What decisions these are! It seems I am constantly called upon to make decisions so much bigger than me that they can almost overwhelm. If anyone would have told me a year ago that I would be chosing which major medication to treat my toddler son with, or deciding whether he was healthy enough to try to push through with a surgery--I would have thought they were crazy. When I first started dealing with this illness, there was a lot of "How do I know I'm doing the right thing?" I agonized over it almost to the point that I couldn't make a decision at all. Since then I've made a little peace as I've realized all I can do is try to learn as much as I can, surround us with the best doctors possible, always keep Robby's best interest in mind, and pray for the wisdom and discernment to make the best choice possible. That has taken me a long way so far, but I have to admit I am really scared about tomorrow. What if something happens? What if he ends up needing a blood transfusion and it makes him sick? What if the unspeakable happens? Will it be my fault? These are the things that race through my head as I wait for tomorrow.

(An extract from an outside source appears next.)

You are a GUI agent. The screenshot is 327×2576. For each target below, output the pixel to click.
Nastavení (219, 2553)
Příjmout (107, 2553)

We took Robby for a walk earlier today and I had a bit of a Yolanda Adams song stuck in my head and it was a bit comforting to me:

I don't have the right to give up /I don't have the right to give in/You're gonna bring me through/I'm gonna put my trust in you
And that's all I can do. I pray that God will keep my baby boy in His hands tomorrow. I pray for wisdom for the doctors and nurses who will care for him. I pray that this tumor is benign and harmless. And I pray that we can move on and find an answer for ending this JRA flare. My little guy is looking rather sickly and tired lately. I would love to find him some relief.